* _Data records_
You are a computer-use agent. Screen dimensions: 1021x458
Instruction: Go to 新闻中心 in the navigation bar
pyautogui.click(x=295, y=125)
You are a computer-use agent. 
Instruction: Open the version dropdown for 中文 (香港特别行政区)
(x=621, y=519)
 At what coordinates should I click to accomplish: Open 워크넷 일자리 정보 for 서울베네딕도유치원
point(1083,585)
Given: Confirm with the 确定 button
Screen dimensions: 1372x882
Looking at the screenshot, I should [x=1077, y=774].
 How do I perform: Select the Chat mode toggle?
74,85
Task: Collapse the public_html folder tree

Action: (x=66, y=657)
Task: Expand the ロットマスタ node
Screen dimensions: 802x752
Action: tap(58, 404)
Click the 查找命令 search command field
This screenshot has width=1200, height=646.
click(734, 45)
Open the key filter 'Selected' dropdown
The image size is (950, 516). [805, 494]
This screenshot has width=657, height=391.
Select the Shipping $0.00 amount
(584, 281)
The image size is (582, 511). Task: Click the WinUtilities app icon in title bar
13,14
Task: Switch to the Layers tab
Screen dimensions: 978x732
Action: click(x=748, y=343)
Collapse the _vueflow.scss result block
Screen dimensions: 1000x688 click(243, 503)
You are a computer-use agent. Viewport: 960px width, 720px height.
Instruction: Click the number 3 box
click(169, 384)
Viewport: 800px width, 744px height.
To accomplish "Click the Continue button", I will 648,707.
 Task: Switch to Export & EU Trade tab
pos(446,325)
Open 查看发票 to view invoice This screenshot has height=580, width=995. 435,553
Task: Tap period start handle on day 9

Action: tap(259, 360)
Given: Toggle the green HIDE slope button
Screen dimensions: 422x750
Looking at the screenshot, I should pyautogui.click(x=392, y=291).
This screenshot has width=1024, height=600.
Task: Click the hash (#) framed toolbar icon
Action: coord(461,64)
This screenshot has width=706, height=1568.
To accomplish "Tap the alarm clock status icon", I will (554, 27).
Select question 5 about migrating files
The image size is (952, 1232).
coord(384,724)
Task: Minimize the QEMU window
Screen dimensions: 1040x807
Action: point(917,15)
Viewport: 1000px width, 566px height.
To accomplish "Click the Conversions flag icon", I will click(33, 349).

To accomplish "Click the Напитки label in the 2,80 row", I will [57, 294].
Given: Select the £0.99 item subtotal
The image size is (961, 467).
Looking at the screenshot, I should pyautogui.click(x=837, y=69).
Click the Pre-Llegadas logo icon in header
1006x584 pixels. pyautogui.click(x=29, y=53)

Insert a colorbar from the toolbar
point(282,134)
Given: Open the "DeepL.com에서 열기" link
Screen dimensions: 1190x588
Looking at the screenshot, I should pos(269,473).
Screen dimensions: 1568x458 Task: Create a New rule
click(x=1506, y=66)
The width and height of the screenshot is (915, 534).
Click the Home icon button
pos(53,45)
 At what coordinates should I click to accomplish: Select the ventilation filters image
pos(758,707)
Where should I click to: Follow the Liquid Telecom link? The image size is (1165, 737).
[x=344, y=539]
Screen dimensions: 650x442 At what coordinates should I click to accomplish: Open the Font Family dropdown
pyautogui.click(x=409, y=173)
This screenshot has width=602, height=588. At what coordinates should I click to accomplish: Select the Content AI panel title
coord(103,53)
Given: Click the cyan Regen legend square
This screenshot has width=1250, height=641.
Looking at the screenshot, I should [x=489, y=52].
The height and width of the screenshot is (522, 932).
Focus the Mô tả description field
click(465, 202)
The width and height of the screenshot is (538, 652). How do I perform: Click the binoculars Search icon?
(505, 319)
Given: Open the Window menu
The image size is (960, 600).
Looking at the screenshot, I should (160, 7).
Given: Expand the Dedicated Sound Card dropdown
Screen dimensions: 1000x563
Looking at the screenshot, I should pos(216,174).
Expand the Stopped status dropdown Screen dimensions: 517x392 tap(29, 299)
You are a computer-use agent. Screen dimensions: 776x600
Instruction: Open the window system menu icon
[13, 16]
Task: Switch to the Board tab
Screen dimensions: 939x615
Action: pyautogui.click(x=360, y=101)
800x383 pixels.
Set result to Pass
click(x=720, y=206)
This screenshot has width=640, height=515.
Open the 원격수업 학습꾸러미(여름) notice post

* _Task instructions_
Copy every line of the records, leaving nothing out.

* _Output for this exercise_
You are a computer-use agent. Screen dimensions: 1021x458
Instruction: Go to 新闻中心 in the navigation bar
pyautogui.click(x=295, y=125)
You are a computer-use agent. 
Instruction: Open the version dropdown for 中文 (香港特别行政区)
(x=621, y=519)
 At what coordinates should I click to accomplish: Open 워크넷 일자리 정보 for 서울베네딕도유치원
point(1083,585)
Given: Confirm with the 确定 button
Screen dimensions: 1372x882
Looking at the screenshot, I should [x=1077, y=774].
 How do I perform: Select the Chat mode toggle?
74,85
Task: Collapse the public_html folder tree

Action: (x=66, y=657)
Task: Expand the ロットマスタ node
Screen dimensions: 802x752
Action: tap(58, 404)
Click the 查找命令 search command field
This screenshot has width=1200, height=646.
click(734, 45)
Open the key filter 'Selected' dropdown
The image size is (950, 516). [805, 494]
This screenshot has width=657, height=391.
Select the Shipping $0.00 amount
(584, 281)
The image size is (582, 511). Task: Click the WinUtilities app icon in title bar
13,14
Task: Switch to the Layers tab
Screen dimensions: 978x732
Action: click(x=748, y=343)
Collapse the _vueflow.scss result block
Screen dimensions: 1000x688 click(243, 503)
You are a computer-use agent. Viewport: 960px width, 720px height.
Instruction: Click the number 3 box
click(169, 384)
Viewport: 800px width, 744px height.
To accomplish "Click the Continue button", I will 648,707.
 Task: Switch to Export & EU Trade tab
pos(446,325)
Open 查看发票 to view invoice This screenshot has height=580, width=995. 435,553
Task: Tap period start handle on day 9

Action: tap(259, 360)
Given: Toggle the green HIDE slope button
Screen dimensions: 422x750
Looking at the screenshot, I should pyautogui.click(x=392, y=291).
This screenshot has width=1024, height=600.
Task: Click the hash (#) framed toolbar icon
Action: coord(461,64)
This screenshot has width=706, height=1568.
To accomplish "Tap the alarm clock status icon", I will (554, 27).
Select question 5 about migrating files
The image size is (952, 1232).
coord(384,724)
Task: Minimize the QEMU window
Screen dimensions: 1040x807
Action: point(917,15)
Viewport: 1000px width, 566px height.
To accomplish "Click the Conversions flag icon", I will click(33, 349).

To accomplish "Click the Напитки label in the 2,80 row", I will [57, 294].
Given: Select the £0.99 item subtotal
The image size is (961, 467).
Looking at the screenshot, I should pyautogui.click(x=837, y=69).
Click the Pre-Llegadas logo icon in header
1006x584 pixels. pyautogui.click(x=29, y=53)

Insert a colorbar from the toolbar
point(282,134)
Given: Open the "DeepL.com에서 열기" link
Screen dimensions: 1190x588
Looking at the screenshot, I should pos(269,473).
Screen dimensions: 1568x458 Task: Create a New rule
click(x=1506, y=66)
The width and height of the screenshot is (915, 534).
Click the Home icon button
pos(53,45)
 At what coordinates should I click to accomplish: Select the ventilation filters image
pos(758,707)
Where should I click to: Follow the Liquid Telecom link? The image size is (1165, 737).
[x=344, y=539]
Screen dimensions: 650x442 At what coordinates should I click to accomplish: Open the Font Family dropdown
pyautogui.click(x=409, y=173)
This screenshot has width=602, height=588. At what coordinates should I click to accomplish: Select the Content AI panel title
coord(103,53)
Given: Click the cyan Regen legend square
This screenshot has width=1250, height=641.
Looking at the screenshot, I should [x=489, y=52].
The height and width of the screenshot is (522, 932).
Focus the Mô tả description field
click(465, 202)
The width and height of the screenshot is (538, 652). How do I perform: Click the binoculars Search icon?
(505, 319)
Given: Open the Window menu
The image size is (960, 600).
Looking at the screenshot, I should (160, 7).
Given: Expand the Dedicated Sound Card dropdown
Screen dimensions: 1000x563
Looking at the screenshot, I should pos(216,174).
Expand the Stopped status dropdown Screen dimensions: 517x392 tap(29, 299)
You are a computer-use agent. Screen dimensions: 776x600
Instruction: Open the window system menu icon
[13, 16]
Task: Switch to the Board tab
Screen dimensions: 939x615
Action: pyautogui.click(x=360, y=101)
800x383 pixels.
Set result to Pass
click(x=720, y=206)
This screenshot has width=640, height=515.
Open the 원격수업 학습꾸러미(여름) notice post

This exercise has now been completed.